Set exercise
Edit these records so that every "Viewport" becomes "Screen size", and leave everything else unchanged.

## BEGIN Dataset records

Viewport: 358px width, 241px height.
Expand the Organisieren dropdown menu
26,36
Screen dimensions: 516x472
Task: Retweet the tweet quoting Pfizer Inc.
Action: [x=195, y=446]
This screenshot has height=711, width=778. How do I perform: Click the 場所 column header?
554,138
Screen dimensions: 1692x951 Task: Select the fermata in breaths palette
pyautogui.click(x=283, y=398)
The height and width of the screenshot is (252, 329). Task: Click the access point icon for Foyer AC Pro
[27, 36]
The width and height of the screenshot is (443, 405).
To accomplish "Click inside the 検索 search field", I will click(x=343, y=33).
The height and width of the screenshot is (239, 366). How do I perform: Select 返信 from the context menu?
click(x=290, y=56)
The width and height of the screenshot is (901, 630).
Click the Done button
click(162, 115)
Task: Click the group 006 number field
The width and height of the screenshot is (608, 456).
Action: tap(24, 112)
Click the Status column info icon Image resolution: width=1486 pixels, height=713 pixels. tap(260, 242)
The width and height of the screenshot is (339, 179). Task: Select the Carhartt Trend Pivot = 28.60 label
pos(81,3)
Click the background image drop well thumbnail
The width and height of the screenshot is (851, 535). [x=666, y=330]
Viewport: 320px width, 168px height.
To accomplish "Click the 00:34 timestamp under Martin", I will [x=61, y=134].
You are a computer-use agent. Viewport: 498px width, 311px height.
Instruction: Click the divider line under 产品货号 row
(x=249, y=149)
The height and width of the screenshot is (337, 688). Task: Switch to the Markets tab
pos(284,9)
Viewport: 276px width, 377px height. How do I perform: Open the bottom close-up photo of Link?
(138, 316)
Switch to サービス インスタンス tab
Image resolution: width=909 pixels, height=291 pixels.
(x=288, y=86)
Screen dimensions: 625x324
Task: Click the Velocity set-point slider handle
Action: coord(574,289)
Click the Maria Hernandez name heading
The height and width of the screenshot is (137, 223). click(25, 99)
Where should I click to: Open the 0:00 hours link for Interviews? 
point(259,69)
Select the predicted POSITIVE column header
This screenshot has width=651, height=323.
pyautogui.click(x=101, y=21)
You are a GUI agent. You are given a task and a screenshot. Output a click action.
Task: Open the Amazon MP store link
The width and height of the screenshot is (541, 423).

## END Dataset records

Task response
Screen size: 358px width, 241px height.
Expand the Organisieren dropdown menu
26,36
Screen dimensions: 516x472
Task: Retweet the tweet quoting Pfizer Inc.
Action: [x=195, y=446]
This screenshot has height=711, width=778. How do I perform: Click the 場所 column header?
554,138
Screen dimensions: 1692x951 Task: Select the fermata in breaths palette
pyautogui.click(x=283, y=398)
The height and width of the screenshot is (252, 329). Task: Click the access point icon for Foyer AC Pro
[27, 36]
The width and height of the screenshot is (443, 405).
To accomplish "Click inside the 検索 search field", I will click(x=343, y=33).
The height and width of the screenshot is (239, 366). How do I perform: Select 返信 from the context menu?
click(x=290, y=56)
The width and height of the screenshot is (901, 630).
Click the Done button
click(162, 115)
Task: Click the group 006 number field
The width and height of the screenshot is (608, 456).
Action: tap(24, 112)
Click the Status column info icon Image resolution: width=1486 pixels, height=713 pixels. tap(260, 242)
The width and height of the screenshot is (339, 179). Task: Select the Carhartt Trend Pivot = 28.60 label
pos(81,3)
Click the background image drop well thumbnail
The width and height of the screenshot is (851, 535). [x=666, y=330]
Screen size: 320px width, 168px height.
To accomplish "Click the 00:34 timestamp under Martin", I will [x=61, y=134].
You are a computer-use agent. Screen size: 498px width, 311px height.
Instruction: Click the divider line under 产品货号 row
(x=249, y=149)
The height and width of the screenshot is (337, 688). Task: Switch to the Markets tab
pos(284,9)
Screen size: 276px width, 377px height. How do I perform: Open the bottom close-up photo of Link?
(138, 316)
Switch to サービス インスタンス tab
Image resolution: width=909 pixels, height=291 pixels.
(x=288, y=86)
Screen dimensions: 625x324
Task: Click the Velocity set-point slider handle
Action: coord(574,289)
Click the Maria Hernandez name heading
The height and width of the screenshot is (137, 223). click(25, 99)
Where should I click to: Open the 0:00 hours link for Interviews? 
point(259,69)
Select the predicted POSITIVE column header
This screenshot has width=651, height=323.
pyautogui.click(x=101, y=21)
You are a GUI agent. You are given a task and a screenshot. Output a click action.
Task: Open the Amazon MP store link
The width and height of the screenshot is (541, 423).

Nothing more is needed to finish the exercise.